Monday, May 17, 2010

Entrapment and the Culture of Desire

Does it matter if the young woman enticing you to take a trip between the sheets is really a police officer in disguise? When you are arrested for a sex crime, isn't this really entrapment? After all, if all you've done is talk you haven't really done anything illegal yet, right?

The defense of entrapment is far more limited than most folks realize. To succeed, a person putting on such a defense must show that the prohibited conduct of which they are accused is something they only did because the government induced them to do it. In a culture in which desire is used to market almost everything, can anyone real say that the government made me lust?

I see a lot of entrapment claims just now in the area of Internet solicitation scams. There is an active task force in Connecticut of law enforcement officers engaged in salacious talk in chat rooms. They look for a guy taking his libido for a walk on line, tell him they are curious, and then engage in all manner of salacious talk. Depending on how things progress, the defendant is then charged with solicitation of a minor, if he never leaves the comfort of his own home, or attempted risk of injury to a minor, if he shows up at a prearranged assignation. More than one of these young men has asked me whether they weren't entrapped.

Strictly speaking, the answer is no. One Connecticut case described entrapment in the following terms: "Entrapment is the inducement by a public servant or police officer of a person to engage in criminal conduct that had not been contemplated by him, for the sole purpose of instituting criminal prosecution against him. The defense is available to the defendant only if he would not have engaged in the proscribed conduct but for the inducement of the police officer." State v. Grant, 8 Conn.App. 158, 164 (1986).

Plenty of the language in this definition is helpful to the defense. Internet sting operations are designed solely for the purpose of instituting prosecutions. That's why officers troll pretending to be young teens.

But the defense fails typically for several important reasons. First, the defendant is the one who travels to a destination, whether virtual or real, expecting to make contact with a young person ready, willing and able to perform prohibited acts. No one forces the defendant to log on and inquire about the sexual experience of a perfect stranger.

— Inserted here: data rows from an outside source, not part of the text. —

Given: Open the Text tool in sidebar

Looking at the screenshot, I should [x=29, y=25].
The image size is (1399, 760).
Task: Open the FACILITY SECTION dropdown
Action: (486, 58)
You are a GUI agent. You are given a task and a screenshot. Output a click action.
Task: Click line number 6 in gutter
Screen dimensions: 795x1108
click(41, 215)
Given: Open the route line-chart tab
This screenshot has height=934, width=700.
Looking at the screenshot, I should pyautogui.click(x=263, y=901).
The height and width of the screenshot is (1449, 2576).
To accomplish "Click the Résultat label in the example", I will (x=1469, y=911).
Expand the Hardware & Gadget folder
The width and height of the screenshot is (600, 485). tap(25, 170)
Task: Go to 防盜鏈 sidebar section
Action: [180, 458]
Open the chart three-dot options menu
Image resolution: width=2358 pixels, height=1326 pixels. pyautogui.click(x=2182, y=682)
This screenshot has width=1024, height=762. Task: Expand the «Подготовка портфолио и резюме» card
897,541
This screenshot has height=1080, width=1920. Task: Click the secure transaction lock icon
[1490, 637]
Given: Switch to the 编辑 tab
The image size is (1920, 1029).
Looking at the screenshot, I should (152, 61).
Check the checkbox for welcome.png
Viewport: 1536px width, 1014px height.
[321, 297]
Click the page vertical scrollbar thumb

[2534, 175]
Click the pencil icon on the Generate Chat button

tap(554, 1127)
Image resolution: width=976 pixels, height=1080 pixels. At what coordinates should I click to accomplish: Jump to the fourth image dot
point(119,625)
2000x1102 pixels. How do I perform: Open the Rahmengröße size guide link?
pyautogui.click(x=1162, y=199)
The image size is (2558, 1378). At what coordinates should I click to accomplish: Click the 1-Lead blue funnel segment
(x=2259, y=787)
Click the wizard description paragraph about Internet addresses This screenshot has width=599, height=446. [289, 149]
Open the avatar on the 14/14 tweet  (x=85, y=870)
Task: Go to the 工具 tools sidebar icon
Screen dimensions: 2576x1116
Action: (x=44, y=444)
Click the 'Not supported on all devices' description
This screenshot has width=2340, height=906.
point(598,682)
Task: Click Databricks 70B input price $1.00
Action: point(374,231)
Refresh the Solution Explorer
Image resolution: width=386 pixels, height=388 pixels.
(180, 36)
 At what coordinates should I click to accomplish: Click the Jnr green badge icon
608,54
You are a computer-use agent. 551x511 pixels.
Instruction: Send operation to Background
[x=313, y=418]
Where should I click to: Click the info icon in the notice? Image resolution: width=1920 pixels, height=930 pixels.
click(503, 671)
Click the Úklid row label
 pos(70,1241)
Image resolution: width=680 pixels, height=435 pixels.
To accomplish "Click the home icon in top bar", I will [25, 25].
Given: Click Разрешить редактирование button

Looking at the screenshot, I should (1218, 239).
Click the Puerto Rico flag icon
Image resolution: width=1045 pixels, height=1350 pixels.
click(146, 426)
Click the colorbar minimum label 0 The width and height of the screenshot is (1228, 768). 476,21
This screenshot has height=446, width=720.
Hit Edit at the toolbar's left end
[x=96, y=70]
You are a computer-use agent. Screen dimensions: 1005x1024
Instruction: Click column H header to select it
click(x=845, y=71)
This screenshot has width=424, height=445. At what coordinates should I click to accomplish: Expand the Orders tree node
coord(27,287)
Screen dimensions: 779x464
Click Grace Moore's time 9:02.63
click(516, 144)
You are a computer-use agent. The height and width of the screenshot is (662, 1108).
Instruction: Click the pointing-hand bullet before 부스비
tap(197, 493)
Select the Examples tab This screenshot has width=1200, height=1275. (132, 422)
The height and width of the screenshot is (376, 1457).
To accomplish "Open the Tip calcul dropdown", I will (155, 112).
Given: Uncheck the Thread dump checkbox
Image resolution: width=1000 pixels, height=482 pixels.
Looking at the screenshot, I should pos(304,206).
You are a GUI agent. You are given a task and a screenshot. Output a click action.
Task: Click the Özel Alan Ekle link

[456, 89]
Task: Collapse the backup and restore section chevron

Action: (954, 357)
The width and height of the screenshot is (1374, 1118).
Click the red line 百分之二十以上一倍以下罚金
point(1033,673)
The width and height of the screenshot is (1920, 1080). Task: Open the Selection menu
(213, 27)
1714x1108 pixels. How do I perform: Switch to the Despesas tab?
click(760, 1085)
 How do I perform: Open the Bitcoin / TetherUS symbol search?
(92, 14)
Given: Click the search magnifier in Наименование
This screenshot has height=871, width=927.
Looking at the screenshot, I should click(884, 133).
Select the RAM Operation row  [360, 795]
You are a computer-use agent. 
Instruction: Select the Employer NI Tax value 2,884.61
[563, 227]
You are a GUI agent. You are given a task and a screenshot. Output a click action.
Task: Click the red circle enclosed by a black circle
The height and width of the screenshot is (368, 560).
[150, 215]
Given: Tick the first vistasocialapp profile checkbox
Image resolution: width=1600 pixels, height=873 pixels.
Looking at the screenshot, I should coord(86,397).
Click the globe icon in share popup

In addition, and here's the real rub, in a society as saturated with desire as ours can anyone really claim that an amorous assignation is not something they've contemplated? We're wire to procreate. Many societies repress and channel this instinct into forms easy to control: we've set these instincts free. Is it any wonder that transgressions are common?

I'm not blaming Madison Avenue entirely. Nothing about the sale of aftershave justifies the molestation of a kindergartner. But the so-called Romeo and Juliet crimes, where a young woman just below the age of consent yields, are troubling. How many models hit the runway before the age of consent? How is it that we can use desire both to entice and to punish? Uncle Sam in drag as a dominatrix?

I raise these broader cultural issues merely to provide a setting for the fact-bound sorts of inquiries that take place in a courtroom. Relaxed though our general standards may be when it comes to sensuality, the law is savage in its consequences for crossing lines drawn by lawmakers. Don't expect to defend successfully a sex case by blaming society. We're expected to toe these lines, even if they make no sense.

It is sadly common when representing a young man in an Internet sting case for me to say something along the following lines: "If it seemed to good to be true, it probably was." The sad fact remains that many young men, when their hormones are revving and raring, have lost just enough self-control to lose the critical insight necessary to distinguish fact from fiction. This should not make them sex offenders; it merely labels them immature.

Which brings us to the following and final point, and it is a point that I have never tested with a jury. Does a young man playing at sex on the computer really intend to engage in criminal conduct?

On the surface, I suppose, the answer is clearly yes. A person soliciting the attentions of a fourteen-year-old for purposes of sex violates the law. But how many people playing games on line really believe that they are interacting with another person?

The Internet informs, but it also depersonalizes. Read the comments section to an on line newspaper sometime and ask yourself the following: How many of these folks would really have said the nasty, vile and intemperate sorts of things they posted if they were required to post their real name? How many folks would own what they write?

Not many, I suspect. I believe the same to be true about young men playing on line Lothario. On line sex has replaced yesteryear's pinup, only the sticky fingers remain the same.

Young men ought not to be headed to prison for flirting with an avatar. Something other than vagrant desire and fantasy unbound should be required to make out a crime. The law as it is now applied makes no effort to determine whether the defendant in solicitation cases actually believes that his lustful interlocutor is really a child, or whether the defendant actually intended to do more than dream about an encounter.

Under current law, you play on line at your risk, and I advise against it for both moral and legal reasons. But I still think the law is wrong. I've seen young men guilty of no more than taking Madison Avenue a little too seriously go to prison. It's madness.